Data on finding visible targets
(begin)

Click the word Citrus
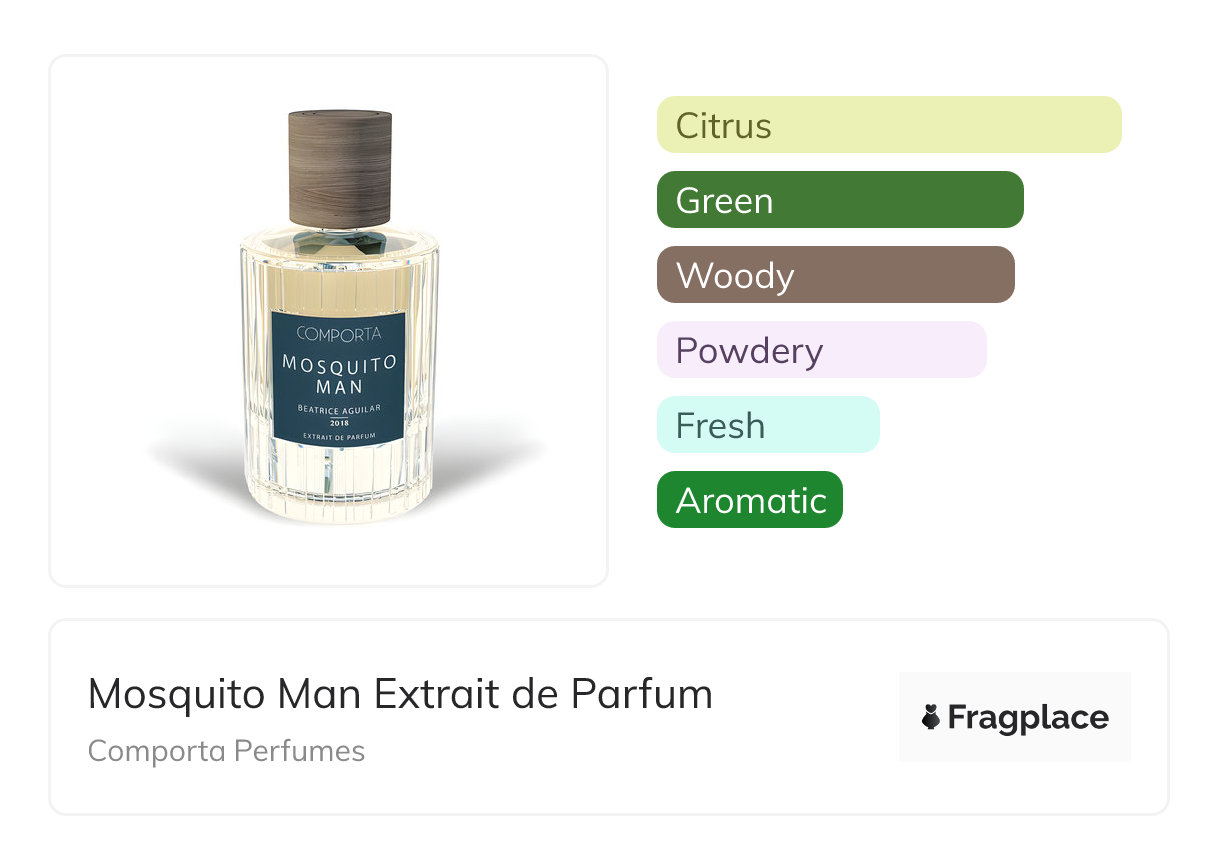The width and height of the screenshot is (1218, 864). pyautogui.click(x=724, y=126)
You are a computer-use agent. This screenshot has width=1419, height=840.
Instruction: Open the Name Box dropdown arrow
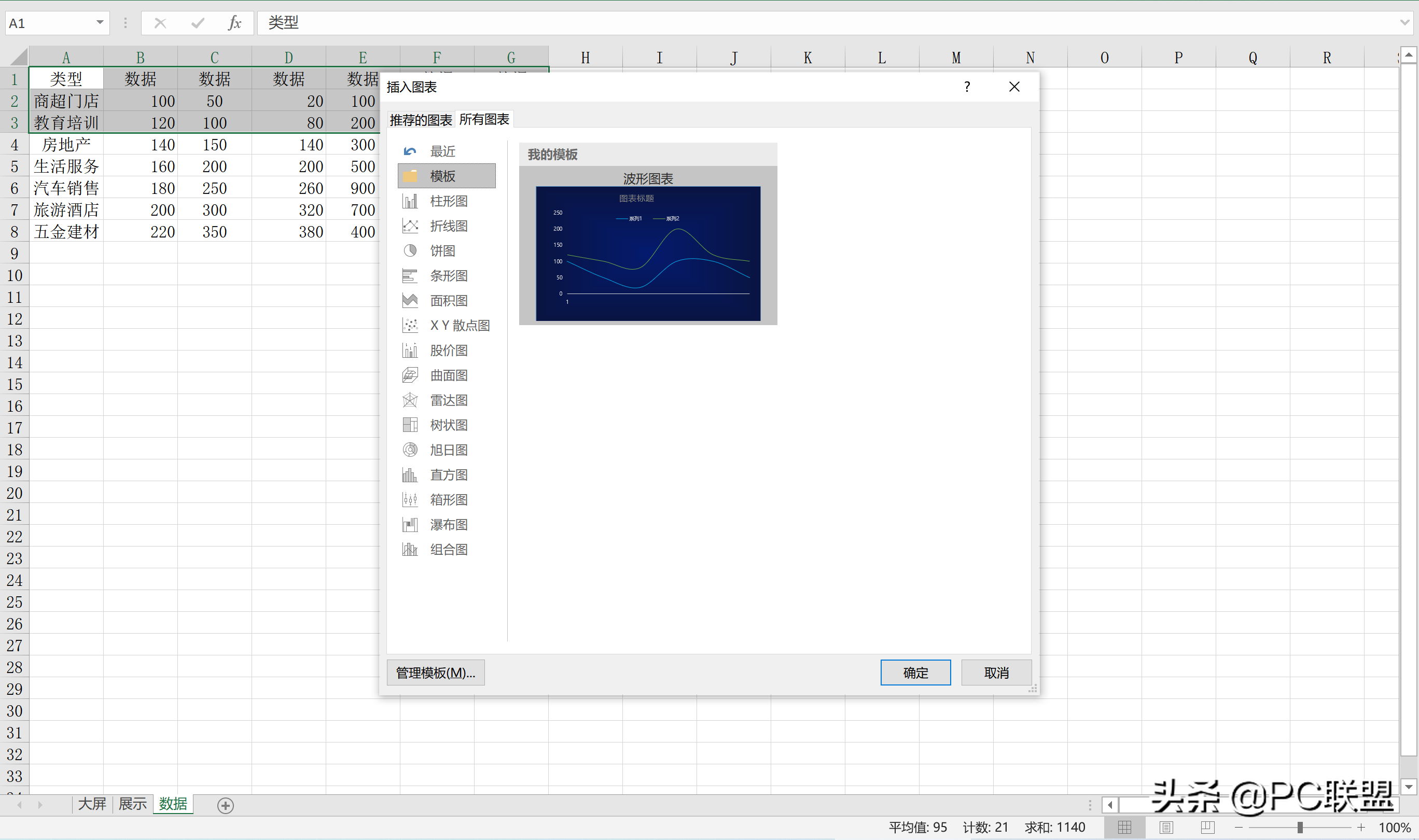coord(100,23)
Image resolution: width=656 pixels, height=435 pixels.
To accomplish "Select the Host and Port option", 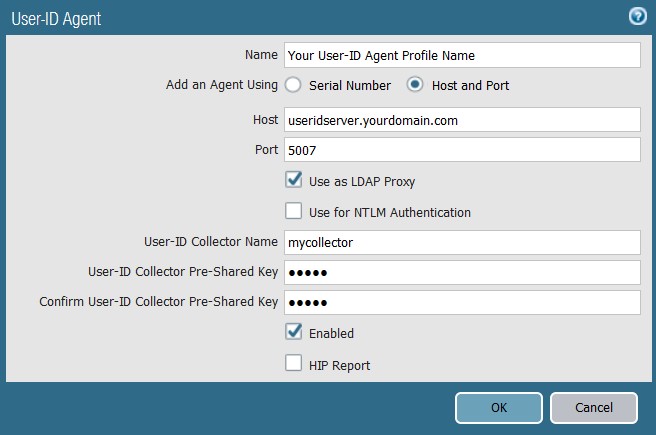I will click(415, 85).
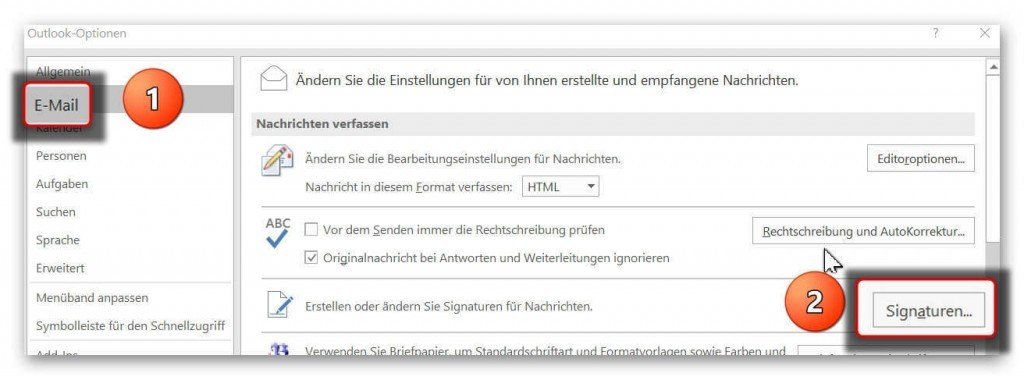The image size is (1024, 380).
Task: Open the Personen options category
Action: (61, 155)
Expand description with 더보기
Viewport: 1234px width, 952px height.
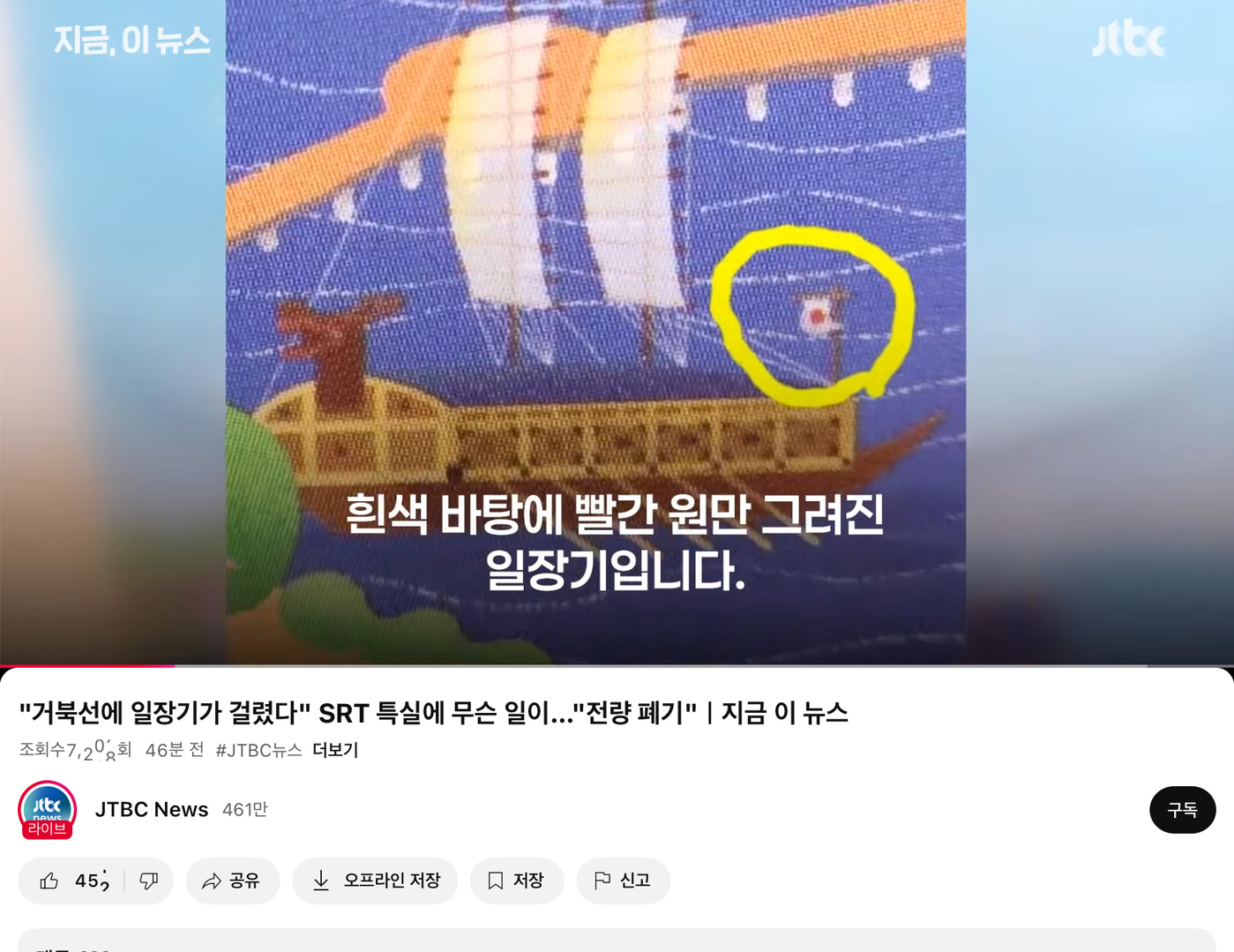point(335,750)
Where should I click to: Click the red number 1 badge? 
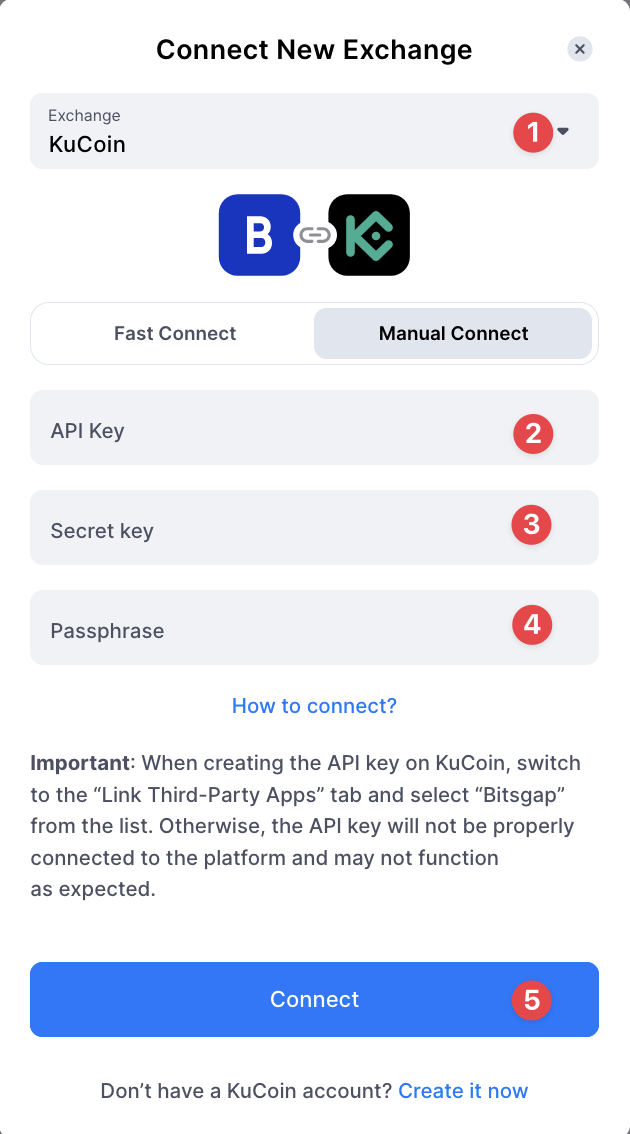click(x=533, y=132)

(end)

What is being asked — Copy the rows word for word, from the very start through the line that contains "coord(100,23)", including that line. Leave out the pictures.

Reply to the exercise —
Click the word Citrus
The width and height of the screenshot is (1218, 864). pyautogui.click(x=724, y=126)
You are a computer-use agent. This screenshot has width=1419, height=840.
Instruction: Open the Name Box dropdown arrow
coord(100,23)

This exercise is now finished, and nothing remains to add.